> [EXTRACT]:

________________________________________

IT is a great way for hospitals to align with their physicians. Every physician on staff has access to the NorthShore EMR at its hospitals and 650 employed physicians in NorthShore University HealthSystem Medical Group have EMR in their offices, but most independent physicians do not, Mr. Smith says. Of almost 1,500 independent doctors on staff, about 70 have EMR in their office and 20 more will be added by the end of the year.
Getting physicians into the loop
Mr. Smith hopes HIT funding will incent independent physicians to adopt EMR. The maximum $44,000 in HIT money available to each physician could can all EMR start-up cost. Hospitals can sweeten the pot by selling their EMR systems to physicians for use in their offices at a deep discount. The federal government allows discounts of as much as 85 percent for the software as long as practices buy their own PCs, do the wiring and create connectivity, he says.
The rewards to a hospital of helping physicians bring EMR into their offices far outweigh the costs. NorthShore already is adding more than 1 million office visits to its system each year, giving it a rich repository of outpatient data. For example, the system now has a full record on 65 percent of the patients who come into its EDs. This is revolutionizing work in the ED, when physicians traditionally have no clinical information on walk-ins. Now, with clinical data on two out of three walk-ins, ED physicians don’t have to order new tests and are aware of drug interactions, allergies and previous illnesses.

________________________________________

> [ENTRIES SUPPLIED]:
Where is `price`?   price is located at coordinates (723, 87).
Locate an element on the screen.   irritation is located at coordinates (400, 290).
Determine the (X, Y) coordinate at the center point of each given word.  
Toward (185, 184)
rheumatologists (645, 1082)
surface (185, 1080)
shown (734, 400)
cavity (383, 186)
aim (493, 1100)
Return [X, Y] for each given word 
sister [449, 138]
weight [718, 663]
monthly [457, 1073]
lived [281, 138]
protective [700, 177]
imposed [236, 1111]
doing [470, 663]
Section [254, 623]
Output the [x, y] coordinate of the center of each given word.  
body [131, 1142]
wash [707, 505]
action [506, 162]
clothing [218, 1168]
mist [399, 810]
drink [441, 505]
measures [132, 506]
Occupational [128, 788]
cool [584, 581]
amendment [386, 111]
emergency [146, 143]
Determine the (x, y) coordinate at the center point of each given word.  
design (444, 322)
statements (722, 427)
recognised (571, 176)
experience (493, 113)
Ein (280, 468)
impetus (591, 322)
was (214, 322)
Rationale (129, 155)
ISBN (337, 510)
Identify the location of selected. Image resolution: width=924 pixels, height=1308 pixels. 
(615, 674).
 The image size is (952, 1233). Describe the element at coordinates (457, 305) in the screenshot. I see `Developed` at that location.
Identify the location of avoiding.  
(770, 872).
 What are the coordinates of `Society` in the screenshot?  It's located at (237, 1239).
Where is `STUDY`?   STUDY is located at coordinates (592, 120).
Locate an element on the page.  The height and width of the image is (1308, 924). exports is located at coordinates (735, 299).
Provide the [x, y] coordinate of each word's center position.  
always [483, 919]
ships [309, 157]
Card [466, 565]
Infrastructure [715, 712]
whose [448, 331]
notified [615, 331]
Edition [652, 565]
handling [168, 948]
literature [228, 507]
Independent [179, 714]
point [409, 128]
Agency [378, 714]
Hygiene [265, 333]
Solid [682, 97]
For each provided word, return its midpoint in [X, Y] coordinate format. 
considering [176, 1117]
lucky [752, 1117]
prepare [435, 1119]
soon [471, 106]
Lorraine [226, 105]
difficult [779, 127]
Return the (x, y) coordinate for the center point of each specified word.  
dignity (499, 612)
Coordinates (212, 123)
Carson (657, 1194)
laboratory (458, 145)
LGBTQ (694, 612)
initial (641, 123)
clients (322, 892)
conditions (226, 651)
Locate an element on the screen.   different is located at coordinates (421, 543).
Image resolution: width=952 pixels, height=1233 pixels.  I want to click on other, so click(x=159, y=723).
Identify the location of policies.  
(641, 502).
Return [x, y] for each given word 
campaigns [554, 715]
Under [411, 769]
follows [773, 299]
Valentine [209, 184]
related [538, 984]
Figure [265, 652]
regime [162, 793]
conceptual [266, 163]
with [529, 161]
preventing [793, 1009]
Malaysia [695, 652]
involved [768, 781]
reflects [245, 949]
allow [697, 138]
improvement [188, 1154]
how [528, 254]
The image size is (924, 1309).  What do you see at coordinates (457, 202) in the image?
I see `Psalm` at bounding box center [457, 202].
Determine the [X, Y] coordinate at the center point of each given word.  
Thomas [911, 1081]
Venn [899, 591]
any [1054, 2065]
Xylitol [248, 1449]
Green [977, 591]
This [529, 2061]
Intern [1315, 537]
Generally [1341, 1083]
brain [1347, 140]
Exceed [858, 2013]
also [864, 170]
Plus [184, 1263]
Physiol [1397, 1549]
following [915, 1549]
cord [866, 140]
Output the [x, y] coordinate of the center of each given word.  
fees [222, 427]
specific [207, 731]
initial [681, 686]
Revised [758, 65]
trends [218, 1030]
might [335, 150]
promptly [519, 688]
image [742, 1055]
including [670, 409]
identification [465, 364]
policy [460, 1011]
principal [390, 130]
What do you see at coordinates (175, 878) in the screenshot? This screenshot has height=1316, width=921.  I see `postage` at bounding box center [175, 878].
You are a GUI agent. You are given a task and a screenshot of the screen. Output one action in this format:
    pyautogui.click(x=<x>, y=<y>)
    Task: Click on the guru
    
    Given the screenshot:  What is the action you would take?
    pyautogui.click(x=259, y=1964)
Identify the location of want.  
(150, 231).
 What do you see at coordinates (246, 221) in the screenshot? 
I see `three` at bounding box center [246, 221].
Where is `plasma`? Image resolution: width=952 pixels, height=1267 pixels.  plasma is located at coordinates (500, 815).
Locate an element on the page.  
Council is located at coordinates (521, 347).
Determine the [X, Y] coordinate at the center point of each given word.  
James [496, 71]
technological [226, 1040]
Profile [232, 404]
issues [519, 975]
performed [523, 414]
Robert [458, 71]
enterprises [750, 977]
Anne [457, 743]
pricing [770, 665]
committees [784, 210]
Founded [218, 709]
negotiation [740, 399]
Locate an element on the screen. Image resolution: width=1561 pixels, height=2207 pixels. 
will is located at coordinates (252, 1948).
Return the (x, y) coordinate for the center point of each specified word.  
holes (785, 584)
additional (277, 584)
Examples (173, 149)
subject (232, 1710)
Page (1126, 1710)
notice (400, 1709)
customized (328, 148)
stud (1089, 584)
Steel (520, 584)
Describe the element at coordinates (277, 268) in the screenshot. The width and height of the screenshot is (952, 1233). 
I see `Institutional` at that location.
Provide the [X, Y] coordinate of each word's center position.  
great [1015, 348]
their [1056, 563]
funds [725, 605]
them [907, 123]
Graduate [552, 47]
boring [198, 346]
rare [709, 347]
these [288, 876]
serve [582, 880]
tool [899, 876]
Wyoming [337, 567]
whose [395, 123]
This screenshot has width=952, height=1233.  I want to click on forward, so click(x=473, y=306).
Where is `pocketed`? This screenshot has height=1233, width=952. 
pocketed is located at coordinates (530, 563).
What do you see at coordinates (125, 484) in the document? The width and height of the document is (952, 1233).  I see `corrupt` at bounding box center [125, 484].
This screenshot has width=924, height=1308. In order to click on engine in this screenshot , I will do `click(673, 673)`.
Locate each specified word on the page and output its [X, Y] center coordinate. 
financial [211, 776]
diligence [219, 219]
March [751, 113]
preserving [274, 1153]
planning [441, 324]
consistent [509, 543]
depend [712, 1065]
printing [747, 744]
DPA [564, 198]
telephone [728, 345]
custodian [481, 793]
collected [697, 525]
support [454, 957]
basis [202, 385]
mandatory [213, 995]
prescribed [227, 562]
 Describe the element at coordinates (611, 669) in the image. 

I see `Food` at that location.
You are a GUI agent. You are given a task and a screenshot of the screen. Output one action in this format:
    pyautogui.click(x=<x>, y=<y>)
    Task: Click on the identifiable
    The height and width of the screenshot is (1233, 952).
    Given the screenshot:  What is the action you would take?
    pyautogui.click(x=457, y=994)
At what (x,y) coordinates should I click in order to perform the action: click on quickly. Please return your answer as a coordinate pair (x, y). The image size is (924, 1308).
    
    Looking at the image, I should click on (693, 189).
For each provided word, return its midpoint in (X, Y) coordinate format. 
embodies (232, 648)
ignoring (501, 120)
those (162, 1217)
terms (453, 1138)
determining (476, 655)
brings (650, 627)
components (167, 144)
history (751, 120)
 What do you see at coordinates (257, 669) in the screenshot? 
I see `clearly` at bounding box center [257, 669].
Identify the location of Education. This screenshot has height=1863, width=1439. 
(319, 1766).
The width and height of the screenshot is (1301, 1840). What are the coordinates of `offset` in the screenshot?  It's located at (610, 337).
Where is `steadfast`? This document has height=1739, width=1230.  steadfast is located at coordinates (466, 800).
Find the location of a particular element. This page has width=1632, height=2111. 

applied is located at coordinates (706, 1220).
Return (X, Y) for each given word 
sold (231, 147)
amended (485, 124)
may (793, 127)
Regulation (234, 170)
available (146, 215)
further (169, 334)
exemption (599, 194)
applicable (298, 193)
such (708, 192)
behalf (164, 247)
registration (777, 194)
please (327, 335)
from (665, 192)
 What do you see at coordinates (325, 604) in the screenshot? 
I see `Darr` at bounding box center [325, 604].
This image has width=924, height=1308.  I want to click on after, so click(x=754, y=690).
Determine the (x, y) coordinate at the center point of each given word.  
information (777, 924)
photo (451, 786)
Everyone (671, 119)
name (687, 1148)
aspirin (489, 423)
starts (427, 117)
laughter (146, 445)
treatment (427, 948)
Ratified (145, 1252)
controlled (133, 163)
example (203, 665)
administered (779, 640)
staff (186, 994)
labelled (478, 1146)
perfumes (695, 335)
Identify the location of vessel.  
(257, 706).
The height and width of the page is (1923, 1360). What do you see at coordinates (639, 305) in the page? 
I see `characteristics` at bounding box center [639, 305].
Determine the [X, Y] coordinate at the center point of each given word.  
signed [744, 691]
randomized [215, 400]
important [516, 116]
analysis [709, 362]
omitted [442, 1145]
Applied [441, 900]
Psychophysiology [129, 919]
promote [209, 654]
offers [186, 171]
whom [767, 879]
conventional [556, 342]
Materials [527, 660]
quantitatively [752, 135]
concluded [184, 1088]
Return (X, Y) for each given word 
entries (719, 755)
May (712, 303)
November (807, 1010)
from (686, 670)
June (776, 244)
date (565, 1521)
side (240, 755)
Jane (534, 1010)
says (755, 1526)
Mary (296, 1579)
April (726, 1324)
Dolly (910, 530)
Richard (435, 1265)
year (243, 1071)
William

________________________________________

> [STUDY QUESTIONS]:
• A. According to the passage on NorthShore's electronic medical records, what percentage of patients who come into its EDs does the system now have a full record on?
• B. Reproduce the stretch of the passage on NorthShore's electronic medical records from "Getting physicians into" through "connectivity, he says.".
• C. Resume the passage on NorthShore's electronic medical records from the point where it stops.

> [EXPECTED OUTPUTS]:
• A. 65 percent

• B.
Getting physicians into the loop
Mr. Smith hopes HIT funding will incent independent physicians to adopt EMR. The maximum $44,000 in HIT money available to each physician could can all EMR start-up cost. Hospitals can sweeten the pot by selling their EMR systems to physicians for use in their offices at a deep discount. The federal government allows discounts of as much as 85 percent for the software as long as practices buy their own PCs, do the wiring and create connectivity, he says.

• C.
Patient portals
As more health systems enter HIMSS Stage 7, NorthShore is now looking ahead to a possible Stage 8, which Mr. Smith hopes might include an internet-based patient portal like his system's NorthShoreConnect. "We think a patient portal should be a criterion for the next stage," he says. "We are very happy with ours." This secure site has signed up 125,000 patients, and as many as one-third of them use it in a month because it has so many uses for them. Patients can look up their lab results, send an e-mail message to their doctor, make a doctor's appointment, cancel an appointment, request a medication refill, pay a bill and even change insurance coverage.
NorthShoreConnect is now beginning to allow patients to enter their own healthcare information. It is starting with 800 patients with diabetes who use the site to record their own home testing scores. "We've proven the technology will work and we want to apply it to other patients," Mr. Smith says.
ACOs and healthcare IT
The next frontier for healthcare IT may be the healthcare reform law's accountable care organizations, which link hospitals with physicians and other outpatient providers to deliver the full continuum of care. This means hospitals must move beyond electronically linking up with physicians and also link with dialysis centers, nursing homes, rehabilitation centers, surgery centers and other outpatient units. "Regulations for ACOs are still being developed, but it is hard to imagine them without a very elaborate computer system," Mr. Smith says. "An ACO needs to share data, develop data on costs and move data around."
At this point, he says NorthShore is not yet ready for an ACO. "One open area is the ability to share data with other organizations," he says. HIT monies for organizations that achieve federal standards are not available to anyone besides hospitals and practices. But these entities need to adopt EMR to take part in ACOs, Mr. Smith says.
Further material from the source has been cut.